◆ Dataset records
<<<<
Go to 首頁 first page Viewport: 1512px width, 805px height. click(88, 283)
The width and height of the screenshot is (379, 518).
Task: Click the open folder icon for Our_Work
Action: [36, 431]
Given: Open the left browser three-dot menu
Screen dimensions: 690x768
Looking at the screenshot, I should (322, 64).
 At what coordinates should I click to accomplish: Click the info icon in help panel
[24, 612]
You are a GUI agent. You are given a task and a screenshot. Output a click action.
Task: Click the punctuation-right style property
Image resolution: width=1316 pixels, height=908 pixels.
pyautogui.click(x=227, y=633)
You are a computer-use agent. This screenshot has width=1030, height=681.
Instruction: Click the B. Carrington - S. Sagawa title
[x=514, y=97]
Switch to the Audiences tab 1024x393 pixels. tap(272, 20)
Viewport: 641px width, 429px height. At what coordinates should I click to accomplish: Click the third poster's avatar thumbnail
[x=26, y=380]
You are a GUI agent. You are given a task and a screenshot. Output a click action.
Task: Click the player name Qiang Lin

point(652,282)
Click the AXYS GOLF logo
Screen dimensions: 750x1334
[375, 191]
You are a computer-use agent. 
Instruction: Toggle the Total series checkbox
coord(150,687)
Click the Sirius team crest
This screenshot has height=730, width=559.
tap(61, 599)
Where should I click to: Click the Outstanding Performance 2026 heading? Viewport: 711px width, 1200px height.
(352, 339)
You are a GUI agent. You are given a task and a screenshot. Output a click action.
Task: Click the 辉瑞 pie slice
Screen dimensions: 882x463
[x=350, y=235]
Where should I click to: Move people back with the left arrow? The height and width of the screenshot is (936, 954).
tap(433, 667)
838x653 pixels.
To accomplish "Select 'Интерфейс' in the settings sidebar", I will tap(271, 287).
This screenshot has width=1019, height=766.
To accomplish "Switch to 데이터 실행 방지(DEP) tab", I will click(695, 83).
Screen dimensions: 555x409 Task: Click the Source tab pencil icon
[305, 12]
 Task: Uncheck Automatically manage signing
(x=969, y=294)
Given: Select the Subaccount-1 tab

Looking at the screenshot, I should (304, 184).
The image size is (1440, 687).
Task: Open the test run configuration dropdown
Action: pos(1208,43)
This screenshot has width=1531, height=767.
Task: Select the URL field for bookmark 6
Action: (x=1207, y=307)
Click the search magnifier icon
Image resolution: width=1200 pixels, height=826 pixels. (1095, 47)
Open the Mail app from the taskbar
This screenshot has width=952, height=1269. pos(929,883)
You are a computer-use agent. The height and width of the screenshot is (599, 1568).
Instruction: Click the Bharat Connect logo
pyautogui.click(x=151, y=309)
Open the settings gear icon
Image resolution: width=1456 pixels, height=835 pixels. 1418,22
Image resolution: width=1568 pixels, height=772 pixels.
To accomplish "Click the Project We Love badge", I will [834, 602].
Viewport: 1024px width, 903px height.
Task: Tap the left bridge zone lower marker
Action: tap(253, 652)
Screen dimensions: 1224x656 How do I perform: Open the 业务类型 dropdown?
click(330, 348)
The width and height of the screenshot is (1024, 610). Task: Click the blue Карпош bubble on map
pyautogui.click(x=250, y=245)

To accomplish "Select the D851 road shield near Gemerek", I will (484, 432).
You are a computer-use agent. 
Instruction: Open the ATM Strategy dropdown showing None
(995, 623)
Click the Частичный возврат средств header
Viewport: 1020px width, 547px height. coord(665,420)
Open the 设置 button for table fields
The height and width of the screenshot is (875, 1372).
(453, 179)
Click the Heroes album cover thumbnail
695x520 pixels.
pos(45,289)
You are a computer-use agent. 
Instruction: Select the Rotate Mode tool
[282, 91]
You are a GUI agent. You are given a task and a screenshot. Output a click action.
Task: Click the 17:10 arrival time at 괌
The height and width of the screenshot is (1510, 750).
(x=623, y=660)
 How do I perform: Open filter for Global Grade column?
>>>>
◆ What you should do
Rewrite all the entries, swapping "GUI agent" for "screen assistant" and leaving everything else unchanged.

◆ Result of the exercise
Go to 首頁 first page Viewport: 1512px width, 805px height. click(88, 283)
The width and height of the screenshot is (379, 518).
Task: Click the open folder icon for Our_Work
Action: [36, 431]
Given: Open the left browser three-dot menu
Screen dimensions: 690x768
Looking at the screenshot, I should (322, 64).
 At what coordinates should I click to accomplish: Click the info icon in help panel
[24, 612]
You are a screen assistant. You are given a task and a screenshot. Output a click action.
Task: Click the punctuation-right style property
Image resolution: width=1316 pixels, height=908 pixels.
pyautogui.click(x=227, y=633)
You are a computer-use agent. This screenshot has width=1030, height=681.
Instruction: Click the B. Carrington - S. Sagawa title
[x=514, y=97]
Switch to the Audiences tab 1024x393 pixels. tap(272, 20)
Viewport: 641px width, 429px height. At what coordinates should I click to accomplish: Click the third poster's avatar thumbnail
[x=26, y=380]
You are a screen assistant. You are given a task and a screenshot. Output a click action.
Task: Click the player name Qiang Lin

point(652,282)
Click the AXYS GOLF logo
Screen dimensions: 750x1334
[375, 191]
You are a computer-use agent. 
Instruction: Toggle the Total series checkbox
coord(150,687)
Click the Sirius team crest
This screenshot has height=730, width=559.
tap(61, 599)
Where should I click to: Click the Outstanding Performance 2026 heading? Viewport: 711px width, 1200px height.
(352, 339)
You are a screen assistant. You are given a task and a screenshot. Output a click action.
Task: Click the 辉瑞 pie slice
Screen dimensions: 882x463
[x=350, y=235]
Where should I click to: Move people back with the left arrow? The height and width of the screenshot is (936, 954).
tap(433, 667)
838x653 pixels.
To accomplish "Select 'Интерфейс' in the settings sidebar", I will tap(271, 287).
This screenshot has width=1019, height=766.
To accomplish "Switch to 데이터 실행 방지(DEP) tab", I will click(695, 83).
Screen dimensions: 555x409 Task: Click the Source tab pencil icon
[305, 12]
 Task: Uncheck Automatically manage signing
(x=969, y=294)
Given: Select the Subaccount-1 tab

Looking at the screenshot, I should (304, 184).
The image size is (1440, 687).
Task: Open the test run configuration dropdown
Action: pos(1208,43)
This screenshot has width=1531, height=767.
Task: Select the URL field for bookmark 6
Action: (x=1207, y=307)
Click the search magnifier icon
Image resolution: width=1200 pixels, height=826 pixels. (1095, 47)
Open the Mail app from the taskbar
This screenshot has width=952, height=1269. pos(929,883)
You are a computer-use agent. The height and width of the screenshot is (599, 1568).
Instruction: Click the Bharat Connect logo
pyautogui.click(x=151, y=309)
Open the settings gear icon
Image resolution: width=1456 pixels, height=835 pixels. 1418,22
Image resolution: width=1568 pixels, height=772 pixels.
To accomplish "Click the Project We Love badge", I will [834, 602].
Viewport: 1024px width, 903px height.
Task: Tap the left bridge zone lower marker
Action: tap(253, 652)
Screen dimensions: 1224x656 How do I perform: Open the 业务类型 dropdown?
click(330, 348)
The width and height of the screenshot is (1024, 610). Task: Click the blue Карпош bubble on map
pyautogui.click(x=250, y=245)

To accomplish "Select the D851 road shield near Gemerek", I will (484, 432).
You are a computer-use agent. 
Instruction: Open the ATM Strategy dropdown showing None
(995, 623)
Click the Частичный возврат средств header
Viewport: 1020px width, 547px height. coord(665,420)
Open the 设置 button for table fields
The height and width of the screenshot is (875, 1372).
(453, 179)
Click the Heroes album cover thumbnail
695x520 pixels.
pos(45,289)
You are a computer-use agent. 
Instruction: Select the Rotate Mode tool
[282, 91]
You are a screen assistant. You are given a task and a screenshot. Output a click action.
Task: Click the 17:10 arrival time at 괌
The height and width of the screenshot is (1510, 750).
(x=623, y=660)
 How do I perform: Open filter for Global Grade column?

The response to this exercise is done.